#### [Supplied records]
----

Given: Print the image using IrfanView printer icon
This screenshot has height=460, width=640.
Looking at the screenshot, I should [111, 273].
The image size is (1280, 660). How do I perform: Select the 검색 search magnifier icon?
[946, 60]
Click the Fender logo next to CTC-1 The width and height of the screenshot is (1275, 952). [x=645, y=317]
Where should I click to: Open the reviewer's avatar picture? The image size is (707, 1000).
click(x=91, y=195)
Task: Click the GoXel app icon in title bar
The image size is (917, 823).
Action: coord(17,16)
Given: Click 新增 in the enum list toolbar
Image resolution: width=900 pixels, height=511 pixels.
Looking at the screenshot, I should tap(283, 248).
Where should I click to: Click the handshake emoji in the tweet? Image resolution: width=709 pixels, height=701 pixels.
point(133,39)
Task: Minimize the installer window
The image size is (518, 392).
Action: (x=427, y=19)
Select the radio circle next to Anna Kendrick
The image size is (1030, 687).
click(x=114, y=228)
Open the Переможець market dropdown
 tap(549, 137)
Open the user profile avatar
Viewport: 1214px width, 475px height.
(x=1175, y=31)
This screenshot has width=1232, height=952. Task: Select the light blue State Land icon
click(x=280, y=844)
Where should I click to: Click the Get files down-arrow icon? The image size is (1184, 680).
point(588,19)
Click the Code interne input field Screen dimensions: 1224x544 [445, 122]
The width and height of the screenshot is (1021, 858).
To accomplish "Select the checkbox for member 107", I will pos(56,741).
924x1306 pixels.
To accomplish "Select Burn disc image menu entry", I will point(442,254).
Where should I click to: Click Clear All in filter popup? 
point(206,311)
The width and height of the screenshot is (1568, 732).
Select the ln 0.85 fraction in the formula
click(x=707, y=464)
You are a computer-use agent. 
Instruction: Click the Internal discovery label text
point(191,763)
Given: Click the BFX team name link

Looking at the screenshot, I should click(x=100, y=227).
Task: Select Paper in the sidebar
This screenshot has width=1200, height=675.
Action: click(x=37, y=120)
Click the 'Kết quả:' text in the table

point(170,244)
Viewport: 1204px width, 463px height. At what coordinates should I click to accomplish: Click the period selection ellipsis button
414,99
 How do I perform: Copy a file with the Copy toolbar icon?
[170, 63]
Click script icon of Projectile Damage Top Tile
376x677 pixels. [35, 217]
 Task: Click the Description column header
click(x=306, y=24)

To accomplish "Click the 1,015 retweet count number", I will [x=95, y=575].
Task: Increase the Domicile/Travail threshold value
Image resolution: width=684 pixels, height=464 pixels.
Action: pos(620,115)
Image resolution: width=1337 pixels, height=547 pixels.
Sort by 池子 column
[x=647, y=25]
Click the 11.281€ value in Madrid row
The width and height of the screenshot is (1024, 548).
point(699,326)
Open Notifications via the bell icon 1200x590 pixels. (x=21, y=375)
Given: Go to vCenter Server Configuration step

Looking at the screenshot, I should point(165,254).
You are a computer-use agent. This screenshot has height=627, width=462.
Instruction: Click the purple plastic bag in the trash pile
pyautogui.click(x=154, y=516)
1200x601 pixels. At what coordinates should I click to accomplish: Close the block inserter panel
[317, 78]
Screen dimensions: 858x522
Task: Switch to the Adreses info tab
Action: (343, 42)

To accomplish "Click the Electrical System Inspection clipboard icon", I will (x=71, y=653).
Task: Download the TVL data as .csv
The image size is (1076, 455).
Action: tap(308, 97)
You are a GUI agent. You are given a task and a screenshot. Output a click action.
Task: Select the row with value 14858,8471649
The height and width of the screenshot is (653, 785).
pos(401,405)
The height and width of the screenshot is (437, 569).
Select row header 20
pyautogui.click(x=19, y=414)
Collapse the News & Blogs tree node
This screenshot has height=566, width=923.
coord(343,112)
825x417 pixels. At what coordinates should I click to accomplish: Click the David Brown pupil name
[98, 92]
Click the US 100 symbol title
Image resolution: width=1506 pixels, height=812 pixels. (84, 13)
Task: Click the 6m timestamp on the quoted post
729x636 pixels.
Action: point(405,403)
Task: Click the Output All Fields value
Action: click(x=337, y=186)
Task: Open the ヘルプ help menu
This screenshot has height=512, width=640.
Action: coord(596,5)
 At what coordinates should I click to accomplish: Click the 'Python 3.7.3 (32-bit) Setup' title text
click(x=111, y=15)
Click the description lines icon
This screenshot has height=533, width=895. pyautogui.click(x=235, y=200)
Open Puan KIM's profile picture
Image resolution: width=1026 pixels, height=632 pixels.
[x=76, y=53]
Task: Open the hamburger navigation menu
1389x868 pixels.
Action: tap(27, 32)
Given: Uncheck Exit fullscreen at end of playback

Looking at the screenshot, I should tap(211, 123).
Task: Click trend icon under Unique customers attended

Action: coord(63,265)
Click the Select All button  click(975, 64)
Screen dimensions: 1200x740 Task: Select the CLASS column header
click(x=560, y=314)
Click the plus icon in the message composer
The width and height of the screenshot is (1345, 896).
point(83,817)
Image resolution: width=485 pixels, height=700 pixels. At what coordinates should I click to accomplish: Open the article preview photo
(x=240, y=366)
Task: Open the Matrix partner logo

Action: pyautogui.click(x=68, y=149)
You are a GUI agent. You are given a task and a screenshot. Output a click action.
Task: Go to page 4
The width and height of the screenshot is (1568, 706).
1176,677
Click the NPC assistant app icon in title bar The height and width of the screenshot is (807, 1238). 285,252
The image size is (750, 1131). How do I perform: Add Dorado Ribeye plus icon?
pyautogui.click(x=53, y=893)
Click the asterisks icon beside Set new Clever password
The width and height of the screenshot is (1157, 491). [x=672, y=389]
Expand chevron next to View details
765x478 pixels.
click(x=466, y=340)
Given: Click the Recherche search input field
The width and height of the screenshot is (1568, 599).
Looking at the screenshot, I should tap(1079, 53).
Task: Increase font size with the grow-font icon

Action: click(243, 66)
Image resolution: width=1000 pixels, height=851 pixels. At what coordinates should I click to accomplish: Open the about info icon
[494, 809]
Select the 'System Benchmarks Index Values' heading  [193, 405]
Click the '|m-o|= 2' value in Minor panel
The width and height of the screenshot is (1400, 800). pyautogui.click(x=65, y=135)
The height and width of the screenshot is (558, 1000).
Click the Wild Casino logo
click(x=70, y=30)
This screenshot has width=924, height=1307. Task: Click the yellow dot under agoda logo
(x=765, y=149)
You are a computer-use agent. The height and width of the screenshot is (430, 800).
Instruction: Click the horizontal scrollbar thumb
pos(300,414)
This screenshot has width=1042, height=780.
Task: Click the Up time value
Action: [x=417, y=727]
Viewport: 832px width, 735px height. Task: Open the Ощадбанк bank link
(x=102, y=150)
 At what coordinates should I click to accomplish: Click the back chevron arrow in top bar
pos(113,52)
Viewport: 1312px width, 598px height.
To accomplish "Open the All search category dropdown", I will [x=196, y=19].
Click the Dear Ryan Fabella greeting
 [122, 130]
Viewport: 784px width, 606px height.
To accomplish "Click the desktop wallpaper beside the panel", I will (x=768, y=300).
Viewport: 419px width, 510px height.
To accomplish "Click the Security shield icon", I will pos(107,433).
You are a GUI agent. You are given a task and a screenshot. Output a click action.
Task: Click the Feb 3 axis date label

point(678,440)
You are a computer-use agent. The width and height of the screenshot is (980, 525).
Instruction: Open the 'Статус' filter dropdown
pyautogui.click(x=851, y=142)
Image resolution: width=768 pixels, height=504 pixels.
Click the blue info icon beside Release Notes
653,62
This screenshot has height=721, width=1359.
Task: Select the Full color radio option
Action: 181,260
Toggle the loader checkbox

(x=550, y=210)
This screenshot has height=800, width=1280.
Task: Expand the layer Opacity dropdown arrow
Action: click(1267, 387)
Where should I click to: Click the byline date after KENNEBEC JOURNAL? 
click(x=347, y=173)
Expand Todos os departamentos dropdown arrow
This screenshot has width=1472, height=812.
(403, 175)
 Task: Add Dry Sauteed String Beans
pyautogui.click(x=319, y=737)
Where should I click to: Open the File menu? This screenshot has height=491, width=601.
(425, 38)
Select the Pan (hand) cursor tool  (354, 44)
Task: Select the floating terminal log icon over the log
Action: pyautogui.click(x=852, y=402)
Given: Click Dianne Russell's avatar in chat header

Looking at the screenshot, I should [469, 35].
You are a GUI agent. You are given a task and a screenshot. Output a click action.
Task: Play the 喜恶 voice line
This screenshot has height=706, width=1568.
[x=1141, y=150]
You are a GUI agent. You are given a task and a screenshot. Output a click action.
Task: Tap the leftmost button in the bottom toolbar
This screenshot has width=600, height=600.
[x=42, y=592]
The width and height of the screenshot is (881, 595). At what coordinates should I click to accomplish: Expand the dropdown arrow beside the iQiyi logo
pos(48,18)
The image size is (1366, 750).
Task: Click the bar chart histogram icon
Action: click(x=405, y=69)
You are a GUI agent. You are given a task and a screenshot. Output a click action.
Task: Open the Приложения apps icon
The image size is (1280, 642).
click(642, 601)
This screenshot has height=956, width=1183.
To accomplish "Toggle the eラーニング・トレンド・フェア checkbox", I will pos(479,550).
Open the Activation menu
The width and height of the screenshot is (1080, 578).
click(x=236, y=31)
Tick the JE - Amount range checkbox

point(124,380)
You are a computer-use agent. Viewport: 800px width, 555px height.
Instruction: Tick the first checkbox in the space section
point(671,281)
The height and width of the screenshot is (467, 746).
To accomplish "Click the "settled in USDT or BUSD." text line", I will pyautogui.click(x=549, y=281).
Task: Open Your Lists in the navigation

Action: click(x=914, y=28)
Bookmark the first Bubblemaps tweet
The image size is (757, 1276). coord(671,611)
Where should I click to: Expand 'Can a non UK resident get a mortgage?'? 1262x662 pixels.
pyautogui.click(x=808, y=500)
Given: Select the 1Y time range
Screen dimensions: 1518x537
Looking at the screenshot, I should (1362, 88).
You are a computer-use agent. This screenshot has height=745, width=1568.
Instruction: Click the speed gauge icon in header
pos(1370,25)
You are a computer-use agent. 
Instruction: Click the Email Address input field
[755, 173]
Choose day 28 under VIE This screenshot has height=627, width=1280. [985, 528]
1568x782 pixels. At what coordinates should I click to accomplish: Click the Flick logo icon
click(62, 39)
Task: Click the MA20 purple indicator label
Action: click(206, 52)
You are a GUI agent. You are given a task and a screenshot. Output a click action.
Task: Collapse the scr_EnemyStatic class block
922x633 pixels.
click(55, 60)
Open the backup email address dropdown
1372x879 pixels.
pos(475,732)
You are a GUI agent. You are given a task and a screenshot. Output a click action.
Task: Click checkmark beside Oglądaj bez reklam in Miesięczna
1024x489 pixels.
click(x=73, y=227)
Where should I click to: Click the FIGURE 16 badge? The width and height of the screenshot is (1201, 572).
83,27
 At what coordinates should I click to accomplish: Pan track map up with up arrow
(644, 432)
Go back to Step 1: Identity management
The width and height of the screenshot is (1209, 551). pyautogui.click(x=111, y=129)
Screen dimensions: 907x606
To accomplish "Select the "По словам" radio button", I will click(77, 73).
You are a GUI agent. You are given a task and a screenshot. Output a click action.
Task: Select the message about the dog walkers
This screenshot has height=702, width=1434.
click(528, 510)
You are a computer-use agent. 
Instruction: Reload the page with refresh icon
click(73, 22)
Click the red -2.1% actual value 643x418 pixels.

----

#### [What is being asked]
If a line above holds the word "System", copy it.

#### [Expected answer]
To accomplish "Click the Electrical System Inspection clipboard icon", I will (x=71, y=653).
Select the 'System Benchmarks Index Values' heading  [193, 405]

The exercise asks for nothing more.